A borrower must repay the entire loan to the lender within the scheduled repayment tenure. If he fails, the lender can take legal action to recover the outstanding amount. However, what happens when the borrower dies during the loan tenure? Who is liable to pay the outstanding loan then? It depends on the type of loan and collateral. Let’s find out how the liability to pay back shifts according to the loan types with the demise of a borrower.
Repaying the home loan
If the primary borrower dies, the bank first checks for a co-borrower who could repay the outstanding amount. In the absence of a co-borrower or if the co-borrower cannot service the outstanding loan, the bank can approach the guarantor or the legal heir. Suppose the deceased borrower had taken a home loan insurance cover. In that case, the claim amount is paid directly to the lender to adjust the outstanding loan.
Suppose the borrower had taken only term insurance. In that case, the claim amount is credited to the nominee’s account and awarded to the legal heir after the due legal procedure. The legal heir has the right to use the term insurance claim amount to repay the deceased’s home loan and other liabilities. If there is no home loan insurance, the bank cannot recover the outstanding amount from the co-borrower, legal heir or guarantor. It can seize the property and liquidate it to recover the money.
Repaying the car loan
If the borrower dies during the loan period, the bank contacts the borrower’s family to recover the outstanding amount. If there is a legal heir who wants to possess the car, then he/she has to repay the outstanding amount to the bank. If the legal heir refuses to repay the outstanding loan amount, the bank seizes the car and auctions it to recover its dues.
Repayment liability for personal, credit card loans
Unlike secured loans, in unsecured loans such as personal or credit card loans, no collateral is pledged to the lender. If the borrower dies during the loan period, the lender can’t recover the outstanding amount from the legal heir or the borrower’s family member. If a co-borrower is available for the loan, the bank can initiate a procedure to recover the money. However, in the absence of a co-borrower and with no other option for recovery of the outstanding loan amount, the lender is left with the only option to mark such a loan as an NPA.
What should a legal heir do?
If the bank approaches the legal heir with a notice asking to repay the outstanding loan amount of the deceased borrower, the heir should evaluate the financial outcome. A legal heir can be made liable to repay the outstanding loan amount maximum up to the value of the total assets received from the deceased borrower. In such a case, the legal heir should first assess if the value of properties/assets received is higher than the total repayment obligation towards the outstanding loan amount.
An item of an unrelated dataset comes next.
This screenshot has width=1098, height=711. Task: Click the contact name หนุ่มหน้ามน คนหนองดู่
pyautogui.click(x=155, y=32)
If the value is higher, it can be a good idea to repay the outstanding loan. Else, he may hand over the property to the lender and let them recover their money by liquidating it.
Adhil Shetty, CEO, Bankbazaar.com, explains, “Higher risks associated with unsecured loans make them carry a higher interest rate. In many cases, adding a co-borrower can reduce the interest rate on unsecured loans because it reduces the bank’s recovery risk to a great extent.”
Having an adequate loan insurance cover can be a win-win situation for the borrower and the lender. The lender can recover the outstanding loan from the insurance company, and the legal heir can enjoy a free right over the property they receive from the deceased borrower.
The home loan insurance helps family members repay the loan without facing financial hardship when the borrower dies. However, the borrower must also create certain financial assets to ensure his debts are paid off in case of his untimely demise.
Dues of the dead
— The legal heir can use the term insurance claim amount to repay the deceased’s home loan and other liabilities;
— For unsecured loans like personal or credit card loans, lenders can’t recover the outstanding amount from the legal heir;
— The legal heir should first assess if the value of assets of the deceased is higher than the total repayment obligation.